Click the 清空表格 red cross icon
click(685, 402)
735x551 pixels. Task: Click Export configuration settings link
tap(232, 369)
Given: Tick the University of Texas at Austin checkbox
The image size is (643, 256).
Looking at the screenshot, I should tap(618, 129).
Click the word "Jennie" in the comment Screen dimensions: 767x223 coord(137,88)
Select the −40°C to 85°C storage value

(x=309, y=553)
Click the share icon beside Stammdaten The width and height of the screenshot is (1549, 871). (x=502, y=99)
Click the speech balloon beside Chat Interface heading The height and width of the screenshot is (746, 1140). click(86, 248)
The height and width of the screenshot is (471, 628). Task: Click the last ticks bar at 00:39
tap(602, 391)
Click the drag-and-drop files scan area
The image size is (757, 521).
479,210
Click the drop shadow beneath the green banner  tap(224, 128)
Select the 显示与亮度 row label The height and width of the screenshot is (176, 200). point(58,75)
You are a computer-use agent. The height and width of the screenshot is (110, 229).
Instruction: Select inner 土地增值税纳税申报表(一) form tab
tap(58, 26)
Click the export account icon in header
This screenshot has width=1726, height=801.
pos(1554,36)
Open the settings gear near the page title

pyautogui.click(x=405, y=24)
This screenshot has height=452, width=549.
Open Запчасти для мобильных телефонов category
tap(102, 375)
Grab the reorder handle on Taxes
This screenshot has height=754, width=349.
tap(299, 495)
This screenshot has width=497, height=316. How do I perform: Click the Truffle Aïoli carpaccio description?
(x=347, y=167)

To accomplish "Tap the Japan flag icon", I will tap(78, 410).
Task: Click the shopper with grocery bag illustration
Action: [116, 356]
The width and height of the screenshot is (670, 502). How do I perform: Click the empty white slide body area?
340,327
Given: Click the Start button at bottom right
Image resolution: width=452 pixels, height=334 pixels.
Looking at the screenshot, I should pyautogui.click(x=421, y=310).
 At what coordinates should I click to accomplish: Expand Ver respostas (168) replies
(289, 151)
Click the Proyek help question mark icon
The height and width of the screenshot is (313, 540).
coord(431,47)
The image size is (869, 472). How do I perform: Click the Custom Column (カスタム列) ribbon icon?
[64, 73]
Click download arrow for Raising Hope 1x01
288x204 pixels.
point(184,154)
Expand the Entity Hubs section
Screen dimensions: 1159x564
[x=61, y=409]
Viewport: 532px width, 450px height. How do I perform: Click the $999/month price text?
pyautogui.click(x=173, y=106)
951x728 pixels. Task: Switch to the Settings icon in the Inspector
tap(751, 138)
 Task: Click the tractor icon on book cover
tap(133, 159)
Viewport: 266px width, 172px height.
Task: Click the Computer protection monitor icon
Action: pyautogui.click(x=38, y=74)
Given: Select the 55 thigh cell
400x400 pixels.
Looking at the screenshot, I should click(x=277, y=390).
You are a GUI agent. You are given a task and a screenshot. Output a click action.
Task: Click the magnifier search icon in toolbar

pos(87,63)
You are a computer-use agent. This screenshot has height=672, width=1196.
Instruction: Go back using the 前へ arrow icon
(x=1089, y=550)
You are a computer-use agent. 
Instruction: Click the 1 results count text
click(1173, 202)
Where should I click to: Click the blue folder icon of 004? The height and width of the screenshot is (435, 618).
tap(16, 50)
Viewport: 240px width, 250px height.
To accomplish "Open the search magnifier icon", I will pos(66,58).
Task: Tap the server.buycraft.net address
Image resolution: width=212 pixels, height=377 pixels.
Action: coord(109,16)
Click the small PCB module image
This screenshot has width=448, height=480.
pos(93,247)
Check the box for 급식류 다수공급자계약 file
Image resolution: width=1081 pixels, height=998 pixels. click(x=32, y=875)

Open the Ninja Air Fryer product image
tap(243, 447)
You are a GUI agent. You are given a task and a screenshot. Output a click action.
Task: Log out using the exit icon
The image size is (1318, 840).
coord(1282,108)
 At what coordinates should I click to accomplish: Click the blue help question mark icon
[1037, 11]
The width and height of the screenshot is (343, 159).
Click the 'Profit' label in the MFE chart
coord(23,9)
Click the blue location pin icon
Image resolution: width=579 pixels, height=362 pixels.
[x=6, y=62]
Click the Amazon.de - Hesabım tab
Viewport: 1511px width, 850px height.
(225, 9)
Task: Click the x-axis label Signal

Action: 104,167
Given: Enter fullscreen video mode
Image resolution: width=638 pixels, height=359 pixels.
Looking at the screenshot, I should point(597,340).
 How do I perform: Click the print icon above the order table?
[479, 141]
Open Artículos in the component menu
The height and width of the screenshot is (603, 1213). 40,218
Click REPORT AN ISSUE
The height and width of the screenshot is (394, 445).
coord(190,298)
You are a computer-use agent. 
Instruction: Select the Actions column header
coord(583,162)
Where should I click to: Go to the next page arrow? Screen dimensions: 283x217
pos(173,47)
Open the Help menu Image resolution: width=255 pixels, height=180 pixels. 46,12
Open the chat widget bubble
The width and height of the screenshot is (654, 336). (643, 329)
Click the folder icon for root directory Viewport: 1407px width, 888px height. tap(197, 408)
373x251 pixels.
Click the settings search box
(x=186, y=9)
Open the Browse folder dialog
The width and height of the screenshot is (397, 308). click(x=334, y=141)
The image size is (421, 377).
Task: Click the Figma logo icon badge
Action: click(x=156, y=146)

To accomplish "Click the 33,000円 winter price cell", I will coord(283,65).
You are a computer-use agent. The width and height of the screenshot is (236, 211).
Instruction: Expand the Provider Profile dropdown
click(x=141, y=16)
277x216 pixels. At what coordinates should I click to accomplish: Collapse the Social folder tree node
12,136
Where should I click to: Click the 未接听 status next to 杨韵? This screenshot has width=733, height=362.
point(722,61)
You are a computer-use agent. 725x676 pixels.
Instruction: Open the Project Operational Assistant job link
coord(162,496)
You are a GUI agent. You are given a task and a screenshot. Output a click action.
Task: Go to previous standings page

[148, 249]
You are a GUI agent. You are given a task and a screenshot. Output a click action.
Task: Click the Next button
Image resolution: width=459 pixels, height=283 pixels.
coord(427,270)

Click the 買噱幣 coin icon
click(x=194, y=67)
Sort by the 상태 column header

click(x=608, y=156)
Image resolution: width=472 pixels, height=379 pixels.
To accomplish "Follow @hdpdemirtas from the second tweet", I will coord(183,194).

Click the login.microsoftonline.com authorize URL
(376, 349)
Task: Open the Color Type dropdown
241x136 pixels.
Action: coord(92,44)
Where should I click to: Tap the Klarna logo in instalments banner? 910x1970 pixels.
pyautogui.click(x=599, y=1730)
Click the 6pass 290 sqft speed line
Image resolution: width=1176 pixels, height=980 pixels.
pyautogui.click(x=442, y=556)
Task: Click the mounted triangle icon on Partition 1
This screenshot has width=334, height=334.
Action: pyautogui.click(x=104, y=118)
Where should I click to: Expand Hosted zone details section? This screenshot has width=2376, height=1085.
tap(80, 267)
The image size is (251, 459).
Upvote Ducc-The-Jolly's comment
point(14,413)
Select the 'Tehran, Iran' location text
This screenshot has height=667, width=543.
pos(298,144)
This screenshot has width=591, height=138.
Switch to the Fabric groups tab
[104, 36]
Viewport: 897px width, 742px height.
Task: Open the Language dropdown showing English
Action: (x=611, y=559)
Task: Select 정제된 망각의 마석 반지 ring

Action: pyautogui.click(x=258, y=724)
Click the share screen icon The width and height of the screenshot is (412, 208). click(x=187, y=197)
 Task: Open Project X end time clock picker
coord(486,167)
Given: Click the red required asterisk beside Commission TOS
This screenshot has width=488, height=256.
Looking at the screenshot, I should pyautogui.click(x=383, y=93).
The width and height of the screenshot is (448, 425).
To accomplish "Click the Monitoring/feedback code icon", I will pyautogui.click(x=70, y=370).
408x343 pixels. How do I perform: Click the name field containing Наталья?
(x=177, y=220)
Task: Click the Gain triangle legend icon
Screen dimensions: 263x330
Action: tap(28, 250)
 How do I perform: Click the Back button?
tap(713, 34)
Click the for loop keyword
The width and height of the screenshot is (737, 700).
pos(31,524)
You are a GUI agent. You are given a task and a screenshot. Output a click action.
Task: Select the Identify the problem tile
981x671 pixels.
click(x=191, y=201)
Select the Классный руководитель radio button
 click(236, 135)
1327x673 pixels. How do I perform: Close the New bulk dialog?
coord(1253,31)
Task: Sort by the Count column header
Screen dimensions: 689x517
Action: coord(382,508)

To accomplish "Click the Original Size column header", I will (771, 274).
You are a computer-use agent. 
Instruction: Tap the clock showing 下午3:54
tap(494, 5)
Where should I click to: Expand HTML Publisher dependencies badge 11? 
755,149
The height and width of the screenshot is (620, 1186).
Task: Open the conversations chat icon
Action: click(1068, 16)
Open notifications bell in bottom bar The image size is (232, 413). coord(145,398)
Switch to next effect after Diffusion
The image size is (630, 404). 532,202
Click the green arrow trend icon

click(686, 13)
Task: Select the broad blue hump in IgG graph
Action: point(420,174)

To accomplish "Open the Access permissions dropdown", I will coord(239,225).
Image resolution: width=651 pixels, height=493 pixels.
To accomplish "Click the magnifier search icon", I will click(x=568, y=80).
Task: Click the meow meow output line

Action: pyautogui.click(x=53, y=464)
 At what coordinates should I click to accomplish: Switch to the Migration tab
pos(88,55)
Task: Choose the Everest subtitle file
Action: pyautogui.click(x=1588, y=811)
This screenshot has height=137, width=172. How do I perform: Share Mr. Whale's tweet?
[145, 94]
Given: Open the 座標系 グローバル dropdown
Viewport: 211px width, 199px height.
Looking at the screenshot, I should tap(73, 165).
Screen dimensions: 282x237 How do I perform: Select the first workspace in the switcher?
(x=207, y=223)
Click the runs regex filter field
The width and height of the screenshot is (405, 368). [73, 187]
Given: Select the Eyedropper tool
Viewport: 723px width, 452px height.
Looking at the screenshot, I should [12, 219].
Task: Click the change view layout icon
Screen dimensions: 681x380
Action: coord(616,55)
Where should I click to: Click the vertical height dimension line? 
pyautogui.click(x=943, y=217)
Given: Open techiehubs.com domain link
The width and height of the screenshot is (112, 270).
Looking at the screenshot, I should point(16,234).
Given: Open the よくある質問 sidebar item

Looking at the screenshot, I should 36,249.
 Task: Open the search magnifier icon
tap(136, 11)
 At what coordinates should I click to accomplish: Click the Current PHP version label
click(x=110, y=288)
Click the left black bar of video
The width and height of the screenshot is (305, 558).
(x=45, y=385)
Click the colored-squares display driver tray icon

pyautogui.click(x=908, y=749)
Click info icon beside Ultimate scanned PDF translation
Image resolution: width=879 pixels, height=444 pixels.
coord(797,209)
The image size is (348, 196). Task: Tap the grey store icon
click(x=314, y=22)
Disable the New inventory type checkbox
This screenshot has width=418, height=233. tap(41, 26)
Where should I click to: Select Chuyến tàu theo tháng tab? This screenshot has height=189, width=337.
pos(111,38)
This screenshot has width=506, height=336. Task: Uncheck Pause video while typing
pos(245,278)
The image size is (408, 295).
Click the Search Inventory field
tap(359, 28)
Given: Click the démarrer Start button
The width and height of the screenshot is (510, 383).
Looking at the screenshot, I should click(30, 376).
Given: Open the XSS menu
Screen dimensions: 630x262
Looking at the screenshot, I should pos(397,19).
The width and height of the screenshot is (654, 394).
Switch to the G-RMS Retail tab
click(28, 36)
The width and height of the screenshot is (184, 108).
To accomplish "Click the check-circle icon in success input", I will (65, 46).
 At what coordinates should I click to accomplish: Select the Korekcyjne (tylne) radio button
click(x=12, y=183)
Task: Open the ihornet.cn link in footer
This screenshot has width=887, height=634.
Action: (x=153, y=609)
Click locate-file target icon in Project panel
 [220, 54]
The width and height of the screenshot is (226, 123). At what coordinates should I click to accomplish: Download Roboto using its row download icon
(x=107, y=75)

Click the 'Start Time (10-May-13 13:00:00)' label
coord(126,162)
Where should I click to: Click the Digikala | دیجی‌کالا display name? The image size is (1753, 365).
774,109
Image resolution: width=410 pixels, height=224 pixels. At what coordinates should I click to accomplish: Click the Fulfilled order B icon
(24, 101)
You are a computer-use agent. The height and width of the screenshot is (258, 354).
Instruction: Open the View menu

★ ★ ★ ★ ★

Problem to work on:
Using the listing above, return word for word each line from the one that has "Task: Go to previous standings page" through the one that has "Task: Open the Color Type dropdown", and no line outside that range.

Exercise response:
Task: Go to previous standings page

[148, 249]
You are a GUI agent. You are given a task and a screenshot. Output a click action.
Task: Click the Next button
Image resolution: width=459 pixels, height=283 pixels.
coord(427,270)

Click the 買噱幣 coin icon
click(x=194, y=67)
Sort by the 상태 column header

click(x=608, y=156)
Image resolution: width=472 pixels, height=379 pixels.
To accomplish "Follow @hdpdemirtas from the second tweet", I will coord(183,194).

Click the login.microsoftonline.com authorize URL
(376, 349)
Task: Open the Color Type dropdown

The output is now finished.